As Lindy said at the AGM “As soon as we got into South Africa there was a big omicron infection. So alot of the patients had received a single immunization and then got omicron. Indeed I think we’d recruited 18 patients and only 3 of them did not get omicron ………… Because they were safe and we had no problems we got permission to go as a post vaccine in patients who had already been infected or had another vaccine and that’s really the commercial place for this as a booster vaccine and not as an initiating vaccine.”
(It is significant that the patients who caught omicron had single immunization of SCOV1).
The AGM (and Botski’s kind recording) was the first that we heard about this. However Lindy already knew this when the RNS dated 31 January’22 was issued. Scancell chose to put the following wording in the RNS:-
“Scancell has previously shown in preclinical models that both SCOV1 and SCOV2 induce high titre antibodies and potent T cells against both the S and N antigens, and that these responses cross-reacted with the Delta variant. The Company has now confirmed in preclinical studies that although both vaccines induced responses against the Omicron variant, THE STRONGEST RESPONSES WERE SEEN WITH SCOV2.” (I put this in capital letters to emphasise).

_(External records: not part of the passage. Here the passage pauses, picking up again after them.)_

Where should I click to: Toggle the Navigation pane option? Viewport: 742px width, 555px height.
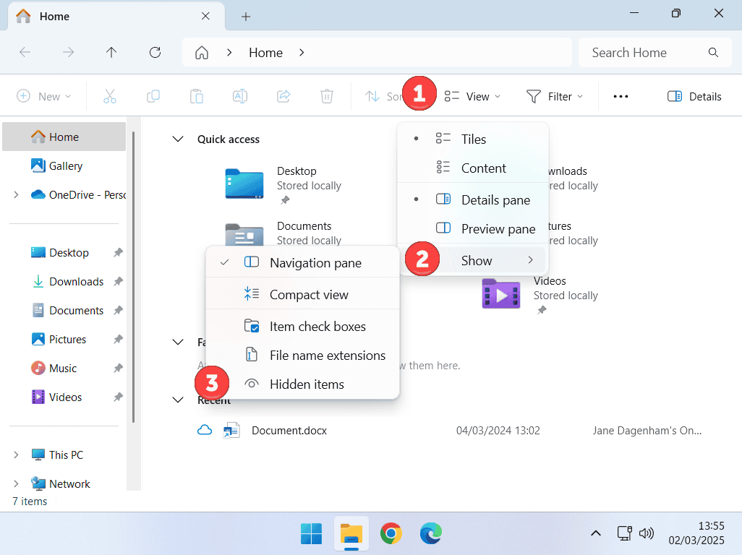pos(315,262)
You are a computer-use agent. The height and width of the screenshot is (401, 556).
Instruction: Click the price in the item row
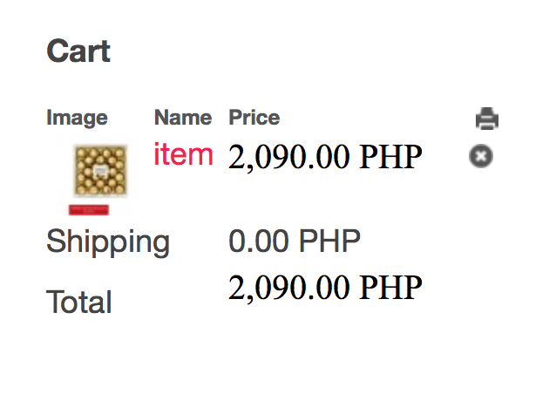[x=325, y=158]
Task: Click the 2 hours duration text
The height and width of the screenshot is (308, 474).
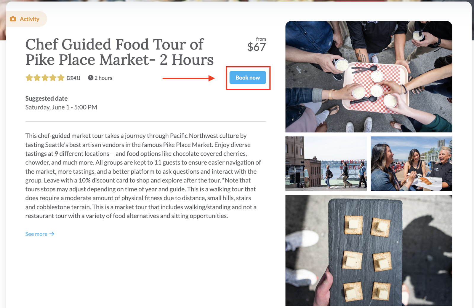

I see that Richard Goodfellow has also been removed from Scancell Holdings plc, Scaqncell Ltd and Zakari Therapeutics Ltd at Companies House:-
https://find-and-update.company-information.service.gov.uk/company/06564638/filing-history
Hi Moonparty, I must admit that confused me initially, what is the definition of not in public hands?
If you go back and look at the share info page the percentage not in public hands appears to be the total holdings of Redmile, Vulpes and the Directors and related holdings.
I interpret that the reason for this is despite the fact that Calculus are/were a significant holder, they are not on the BOD or tied into Scancell in any way. So they are just shareholders like you and I in that respect.
If you click on the back arrow in the following link and pick any previous version, you will see that Calculus are never included in the percentage not in public hands.
https://web.archive.org/web/20221122161116/https://www.scancell.co.uk/share-info
I suspect that Scancell amended the page because Richard Goodfellow has left (he is no longer on the Directors page) but omitted Calculus in error. They realised their mistake and put Calculus on again but put still got the number of shares wrong.
I am beginning to question my sanity.
The “Share Info” page of Scancell’s website has now been updated again and reverted to include Calculus Capital as a significant shareholder with 40,560,345 shares. This is the number of shares they held following the RNS dated 28 September 2022:-
https://www.scancell.co.uk/share-info
However, this is clearly incorrect because page 20 of the year end accounts show that Calculus Capital held 37,546,331 shares as at 26 October 2022.
https://www.scancell.co.uk/Data/Sites/1/media/fininfo/scancell-holdings-financial-statements-to-30-april-2022.pdf
For information purposes this is the earlier 22 November’22 version of the “Share Info” page of Scancell’s website (You will see that Calculus Capital were NOT showing as a significant share holder) :-
https://web.archive.org/web/20221122161116/https://www.scancell.co.uk/share-info
Calculus Capital’s share holding must have dropped below 3% as they are no longer listed as a significant shareholder.
The last we heard was as at 26 October’22 when Calculus Capital held 37,546,331 shares (4.6%) as detailed on page 21 of the year end financial accounts.
See page 31 of the attached link:-
https://docs.londonstockexchange.com/sites/default/files/documents/aim-rules-for-companies.pdf
A significant shareholder is any person with a holding of 3% or more in any class of AIM security.